While in school Berio met met a remarkable American singer, Cathy Berberian. They married and went to the U.S. on their honeymoon. At Tanglewood, he met his famous countryman Luigi Dallapiccola, who was teaching there. From him, Berio learned to work with the 12-tone system and also absorbed an interest in working with sound as a musical parameter. He met the electronic music pioneers Ussachevsky and Luening, which furthered his interest in sound. This led him, on his return to Europe, to seek out Bruno Maderna, Henri Pousseur, and Karlheinz Stockhausen, leaders of the European avant-garde who were also interested in electronic music.
In 1955 Berio and Bruno Maderna founded a Studio di Fonologia at a Milan radio station; it was the first electronic music studio in Italy. Berio became very active there, organizing concerts and also publishing a new music journal, both under the name Incontri musicali. He resigned his position with the studio in 1961, worn out by overwork, red tape, and political infighting.
Berio explored the frontiers of sound, particularly vocal sound, thanks to his association with Berberian. She was willing and able to produce a remarkable variety of extended techniques with her voice, which she did with the utmost musicianship. But Berberian was also able to win audiences with her superior showmanship. Representative of Berio's vocal writing is Sequenza III for solo voice, which portrays 44 emotional states in seven and a half minutes and includes conventional singing, coughs, sighs, sobs, and a sound Berio called "girl-bird." The work Omaggio a Joyce used Berberian's voice as the source sounds for a tape music piece. The more traditional Folk Songs was a display piece for her facility with languages. Berio's noteworthy, ongoing series of solo instrumental works -- many in theSequenza series -- have often explored the timbral possbilities of a particular instrument.

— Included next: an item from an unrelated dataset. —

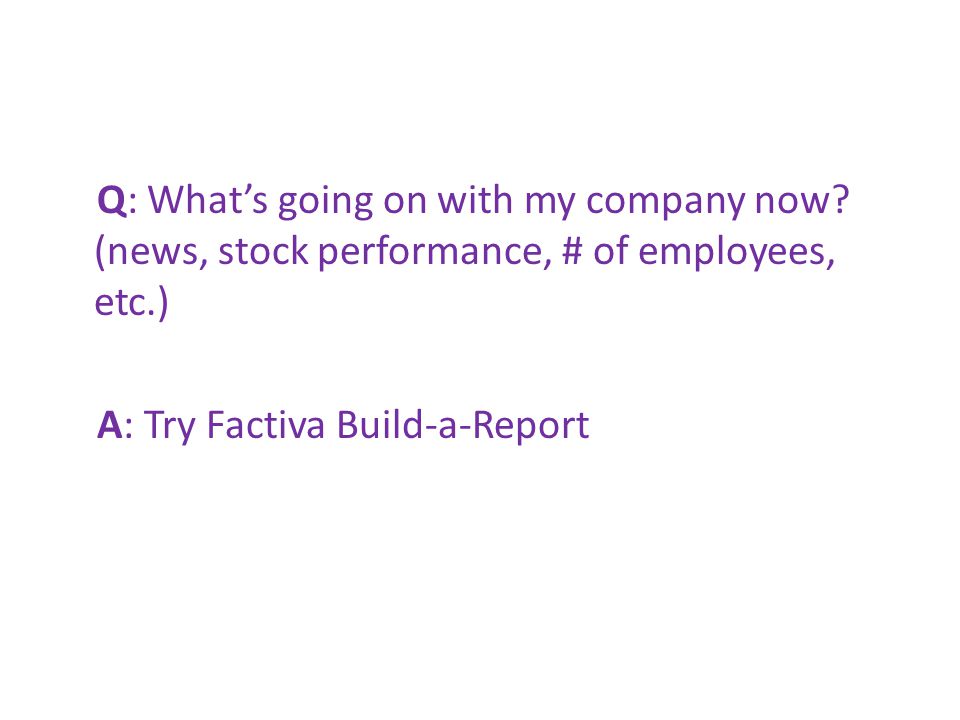Click the bold letter A
960x720 pixels.
point(110,425)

In the 1960s Berio taught at Tanglewood, Dartington, Darmstadt, Harvard, Juilliard, and Mills College, Oakland, CA. By the end of the decade, his marriage to Berberian had ended, and he returned to Europe. One of his most remarkable "American" compositions was Sinfonia (1969), a striking work built on the principles of quotation and collage. Back in Italy, he produced a series of television programs to popularize modern music. He was appointed to the board of IRCAM in Paris and wrote other notable works, such as Voci and Coro. In 1987 he founded Tempo Reale, a research institute in Milan. One of his many important later works is Renderings, which utilizes the fragmentary posthumous sketches of Schubert's Tenth Symphony with clouds of sound that eventually coalesce into syntactic units. Berio died in Rome in 2003.